◆ Your assignment ◆
Lines before the one containing "[play] (68, 278)" are left out; return that line and every line after it exactly, through the end of the data below.

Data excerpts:
----
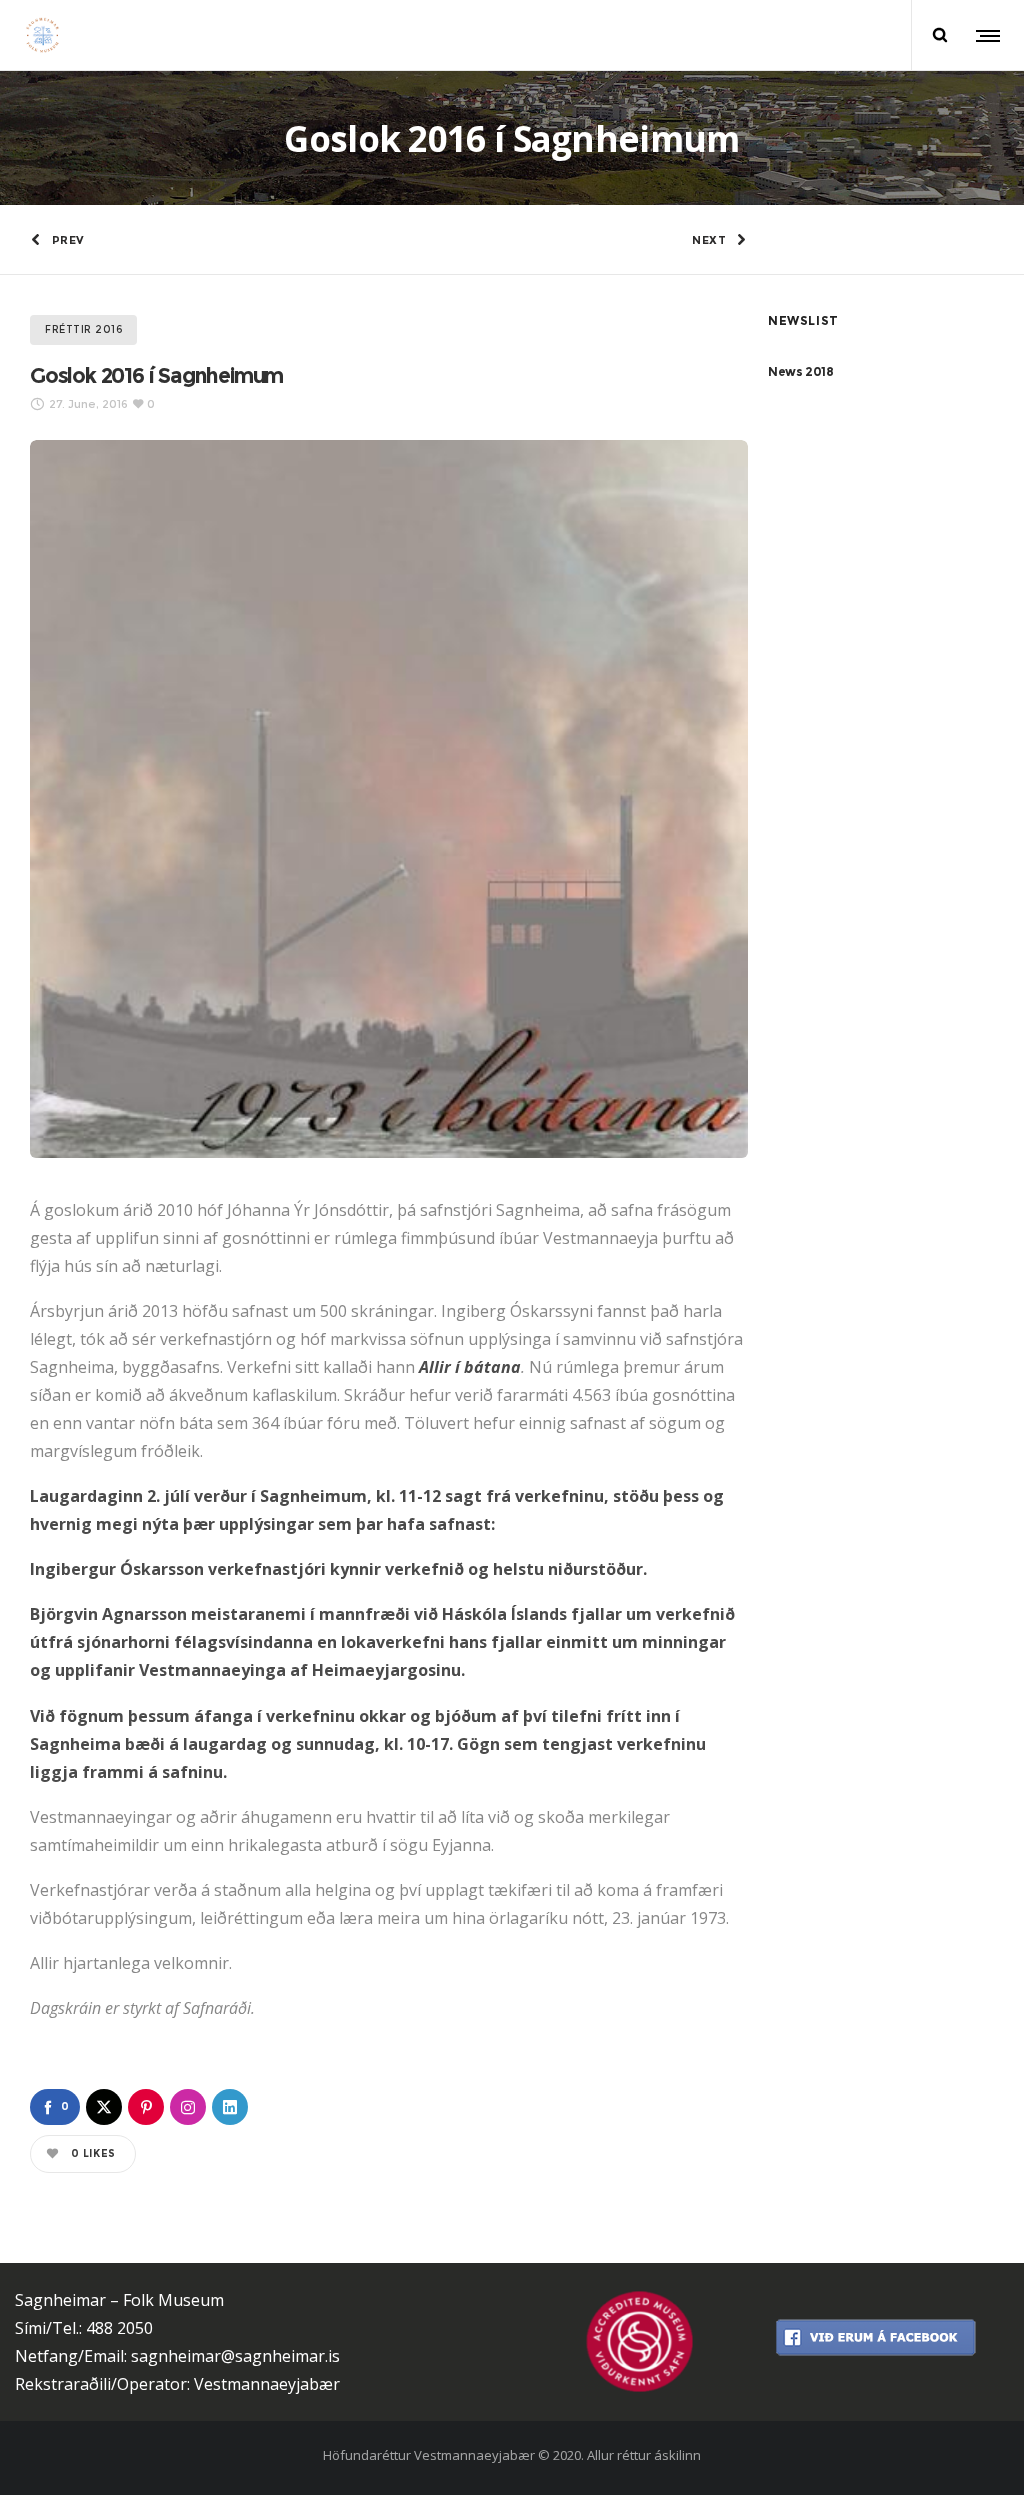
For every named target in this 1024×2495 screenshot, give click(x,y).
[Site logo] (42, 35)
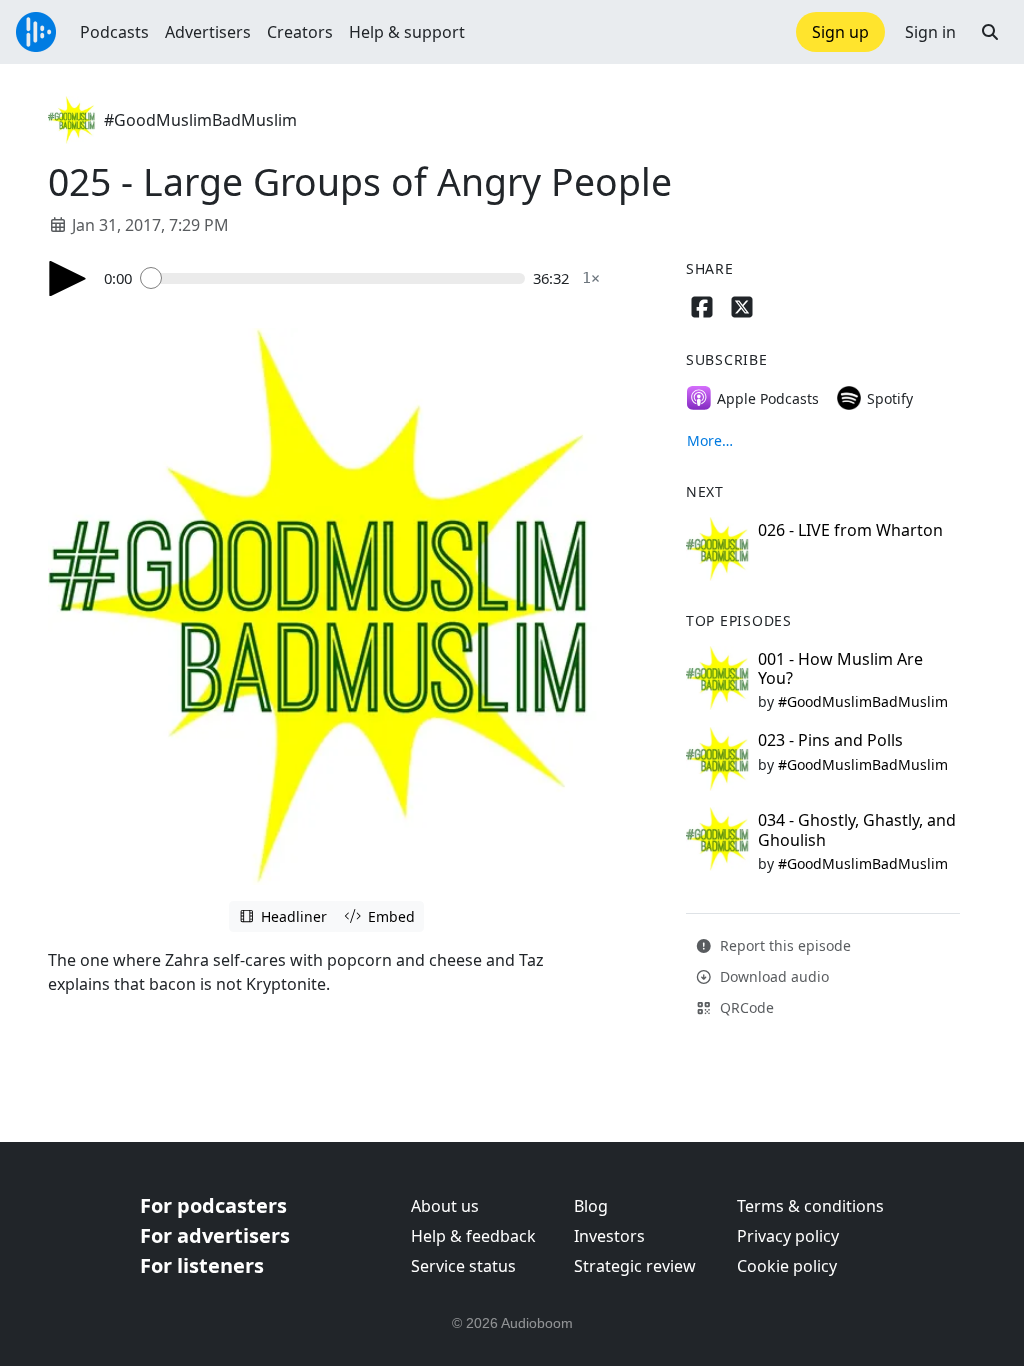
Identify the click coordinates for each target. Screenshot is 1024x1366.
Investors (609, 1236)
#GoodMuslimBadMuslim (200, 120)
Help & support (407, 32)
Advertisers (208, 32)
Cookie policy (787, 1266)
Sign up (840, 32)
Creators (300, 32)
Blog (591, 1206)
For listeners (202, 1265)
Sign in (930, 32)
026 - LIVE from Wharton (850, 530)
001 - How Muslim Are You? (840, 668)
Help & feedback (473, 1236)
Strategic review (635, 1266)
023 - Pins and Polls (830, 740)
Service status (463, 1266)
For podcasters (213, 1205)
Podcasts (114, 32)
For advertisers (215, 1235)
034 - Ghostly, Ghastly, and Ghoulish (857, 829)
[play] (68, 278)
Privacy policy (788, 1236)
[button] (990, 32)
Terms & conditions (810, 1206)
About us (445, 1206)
----
◆ Solution for this task ◆
[play] (68, 278)
Privacy policy (788, 1236)
[button] (990, 32)
Terms & conditions (810, 1206)
About us (445, 1206)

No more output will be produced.